In Ländern wie Algerien, Ägypten, Russland, Kuba und Turkmenistan werden jedes Jahr hunderte Menschen vom Fleck weg verhaftet, nicht wenige davon verschwinden dauerhaft. Häufig werden ihnen nicht näher ausgeführte „politische Verbrechen“ vorgeworfen.

Artikel 18: Gewissens- und Religionsfreiheit
„...die Freiheit, seine Religion oder Überzeugung zu wechseln, allein oder mit anderen zu bekunden.“

Gewahrt ist das Recht auf Gewissens- und Religionsfreiheit nur in wenigen, meist westlichen Staaten. Weltweit wird eine Viertelmilliarde Christen verfolgt. Vor allem in islamischen Ländern (wie Saudi-Arabien, Iran) und kommunistischen Staaten mit Religionsverbot (etwa Nordkorea) werden Menschen wegen ihres Glaubens (oder Sektenzugehörigkeit – siehe Falung-Gong-Bewegung in China) diskriminiert, vertrieben, getötet.
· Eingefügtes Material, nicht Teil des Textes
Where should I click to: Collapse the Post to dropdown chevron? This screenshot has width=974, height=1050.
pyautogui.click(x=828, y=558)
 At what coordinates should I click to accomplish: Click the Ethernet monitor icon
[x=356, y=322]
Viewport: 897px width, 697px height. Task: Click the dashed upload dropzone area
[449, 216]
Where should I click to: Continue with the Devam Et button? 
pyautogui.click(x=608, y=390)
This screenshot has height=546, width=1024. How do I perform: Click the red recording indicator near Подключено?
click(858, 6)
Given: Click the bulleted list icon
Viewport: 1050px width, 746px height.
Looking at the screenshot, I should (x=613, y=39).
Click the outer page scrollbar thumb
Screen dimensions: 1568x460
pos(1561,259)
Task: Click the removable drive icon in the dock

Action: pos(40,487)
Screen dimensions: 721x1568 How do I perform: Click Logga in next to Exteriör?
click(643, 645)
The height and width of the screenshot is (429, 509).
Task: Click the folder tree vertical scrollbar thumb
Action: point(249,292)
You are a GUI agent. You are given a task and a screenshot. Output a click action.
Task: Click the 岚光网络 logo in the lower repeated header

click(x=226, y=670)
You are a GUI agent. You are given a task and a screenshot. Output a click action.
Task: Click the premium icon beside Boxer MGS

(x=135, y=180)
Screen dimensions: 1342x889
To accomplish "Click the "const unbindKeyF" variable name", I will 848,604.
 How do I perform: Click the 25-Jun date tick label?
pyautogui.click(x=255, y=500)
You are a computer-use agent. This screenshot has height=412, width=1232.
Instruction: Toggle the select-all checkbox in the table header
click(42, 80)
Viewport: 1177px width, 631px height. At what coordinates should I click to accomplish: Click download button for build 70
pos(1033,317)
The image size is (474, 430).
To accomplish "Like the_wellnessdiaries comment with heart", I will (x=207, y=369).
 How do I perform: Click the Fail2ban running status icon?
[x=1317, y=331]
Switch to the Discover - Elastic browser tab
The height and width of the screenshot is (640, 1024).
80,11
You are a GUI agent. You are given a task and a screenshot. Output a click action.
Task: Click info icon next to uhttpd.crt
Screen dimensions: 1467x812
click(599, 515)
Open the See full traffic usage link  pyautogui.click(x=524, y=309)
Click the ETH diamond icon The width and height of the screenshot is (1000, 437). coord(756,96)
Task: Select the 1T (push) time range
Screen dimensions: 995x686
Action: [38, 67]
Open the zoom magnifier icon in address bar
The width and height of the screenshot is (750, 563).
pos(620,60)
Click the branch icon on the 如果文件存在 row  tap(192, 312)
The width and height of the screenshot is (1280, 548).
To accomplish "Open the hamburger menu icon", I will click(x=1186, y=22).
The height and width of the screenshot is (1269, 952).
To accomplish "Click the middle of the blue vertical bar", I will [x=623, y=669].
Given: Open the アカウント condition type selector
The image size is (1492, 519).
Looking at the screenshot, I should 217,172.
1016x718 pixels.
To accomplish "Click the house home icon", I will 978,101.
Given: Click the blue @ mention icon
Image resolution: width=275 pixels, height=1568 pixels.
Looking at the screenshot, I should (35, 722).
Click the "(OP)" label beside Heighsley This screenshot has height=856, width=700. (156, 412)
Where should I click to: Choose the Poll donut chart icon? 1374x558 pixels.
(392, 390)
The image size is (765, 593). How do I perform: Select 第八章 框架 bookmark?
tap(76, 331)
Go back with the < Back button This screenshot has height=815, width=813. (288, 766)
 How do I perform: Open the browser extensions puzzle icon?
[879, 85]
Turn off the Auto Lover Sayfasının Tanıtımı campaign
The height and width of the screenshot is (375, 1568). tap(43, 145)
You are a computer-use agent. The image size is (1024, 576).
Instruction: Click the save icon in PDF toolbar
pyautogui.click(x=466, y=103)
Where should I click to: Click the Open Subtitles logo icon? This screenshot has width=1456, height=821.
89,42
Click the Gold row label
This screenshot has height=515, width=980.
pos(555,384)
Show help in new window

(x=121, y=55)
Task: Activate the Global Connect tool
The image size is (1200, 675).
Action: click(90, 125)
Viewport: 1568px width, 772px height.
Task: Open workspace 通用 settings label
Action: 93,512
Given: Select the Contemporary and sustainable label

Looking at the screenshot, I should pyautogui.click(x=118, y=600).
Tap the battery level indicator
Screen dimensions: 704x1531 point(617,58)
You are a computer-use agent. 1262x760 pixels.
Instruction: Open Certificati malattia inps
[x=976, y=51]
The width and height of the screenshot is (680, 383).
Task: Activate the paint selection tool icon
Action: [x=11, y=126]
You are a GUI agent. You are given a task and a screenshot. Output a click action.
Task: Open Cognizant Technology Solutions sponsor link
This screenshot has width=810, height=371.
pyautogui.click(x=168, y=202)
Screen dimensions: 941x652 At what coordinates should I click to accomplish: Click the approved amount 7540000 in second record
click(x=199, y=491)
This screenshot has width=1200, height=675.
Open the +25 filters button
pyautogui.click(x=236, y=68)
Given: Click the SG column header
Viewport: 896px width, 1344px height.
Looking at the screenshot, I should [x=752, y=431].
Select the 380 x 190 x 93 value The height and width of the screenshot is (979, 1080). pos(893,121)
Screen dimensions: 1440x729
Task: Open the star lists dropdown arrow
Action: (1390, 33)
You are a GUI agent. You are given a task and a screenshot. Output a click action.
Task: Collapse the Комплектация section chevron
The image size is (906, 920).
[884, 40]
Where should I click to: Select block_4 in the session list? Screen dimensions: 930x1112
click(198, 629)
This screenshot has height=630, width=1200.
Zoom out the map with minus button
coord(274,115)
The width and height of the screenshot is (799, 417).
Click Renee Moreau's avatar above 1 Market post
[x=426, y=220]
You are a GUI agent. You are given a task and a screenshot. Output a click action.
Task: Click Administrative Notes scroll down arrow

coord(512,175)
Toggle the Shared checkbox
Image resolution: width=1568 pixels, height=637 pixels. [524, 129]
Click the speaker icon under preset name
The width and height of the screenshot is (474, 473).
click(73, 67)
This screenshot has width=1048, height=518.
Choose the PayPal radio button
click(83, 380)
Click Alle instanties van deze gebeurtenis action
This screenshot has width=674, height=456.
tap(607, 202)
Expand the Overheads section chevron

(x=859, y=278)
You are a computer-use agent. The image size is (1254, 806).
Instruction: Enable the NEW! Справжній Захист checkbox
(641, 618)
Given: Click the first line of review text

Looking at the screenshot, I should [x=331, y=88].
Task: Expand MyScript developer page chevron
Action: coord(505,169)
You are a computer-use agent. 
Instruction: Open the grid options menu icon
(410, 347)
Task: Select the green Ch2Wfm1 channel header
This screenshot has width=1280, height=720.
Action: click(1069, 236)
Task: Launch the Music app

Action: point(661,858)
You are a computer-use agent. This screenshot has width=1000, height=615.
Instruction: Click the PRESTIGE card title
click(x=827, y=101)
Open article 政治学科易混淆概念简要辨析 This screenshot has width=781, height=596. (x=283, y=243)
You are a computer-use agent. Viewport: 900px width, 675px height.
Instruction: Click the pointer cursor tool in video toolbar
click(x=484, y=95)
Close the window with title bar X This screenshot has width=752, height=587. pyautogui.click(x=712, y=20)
In Europa sehen sich viele Muslime angesichts der Diskussionen über den Bau islamischer Gebetshäuser, wie zuletzt in Tirol, im Recht auf freie Religionsausübung beschnitten.

Artikel 20: Versammlungs- und Vereinsfreiheit
„...das Recht auf Versammlungsfreiheit. Niemand darf gezwungen werden, einer Vereinigung anzugehören.“

Viele Länder, vor allem Diktaturen und Staaten mit Einparteiensystem, haben das Recht auf Vereinsfreiheit eingeschränkt. So ist in China für Arbeitnehmer lediglich die Mitgliedschaft bei einer staatlichen Gewerkschaft möglich. Auch Österreich gesteht den Bürgern nur ein teilweises Recht auf Vereinsfreiheit zu: Die Pflichtmitgliedschaft in der Wirtschafts- oder Arbeiterkammer entspricht, zumindest bei strenger Auslegung, nicht den Menschenrechten. Gleiches gilt für die Zwangsmitgliedschaft aller Studenten in der Österreichischen Hochschülerschaft.

Artikel 22: Soziale Sicherheit„...Anspruch, durch innerstaatliche Maßnahmen in den Genuss unentbehrlicher wirtschaftlicher, sozialer und kultureller Rechte zu gelangen.“

Weltweit kaum gewahrt wird das Recht auf soziale Sicherheit, das vor allem auf staatlichen Schutz vor Armut abzielt: Eine Milliarde Menschen leben in manifester Armut, meist in Schwarzafrika. Viele haben keinen Zugang zu Nahrung und Trinkwasser, die Staaten sind dagegen machtlos. Auch in Europa sind laut EU-Kommission 78 Mio. Menschen armutsgefährdet – immerhin rund 16 Prozent aller EU-Bürger. In Österreich gelten eine Million Menschen als von manifester Armut bedroht.

Artikel 23: Recht auf Arbeit und gleichen Lohn
„Alle Menschen haben ohne jede unterschiedliche Behandlung Recht auf gleichen Lohn für gleiche Arbeit.“

Recht auf gleichen Lohn für gleiche Arbeit besteht auch in westlichen Industriestaaten meist nur am Papier: Zwar ist die Lohngestaltung häufig an Kollektivverträge oder staatliche Mindestlöhne gebunden, „gleicher“ Lohn für gleiche Tätigkeit kann in privatwirtschaftlichen Unternehmen aber nicht gefordert werden. Diskriminiert werden in diesem Punkt vor allem Frauen. Ein individuelles Recht auf Arbeit für jeden leitet sich aus Artikel 23 übrigens nicht ab – garantiert werden solle lediglich der Schutz vor unverschuldeter Arbeitslosigkeit.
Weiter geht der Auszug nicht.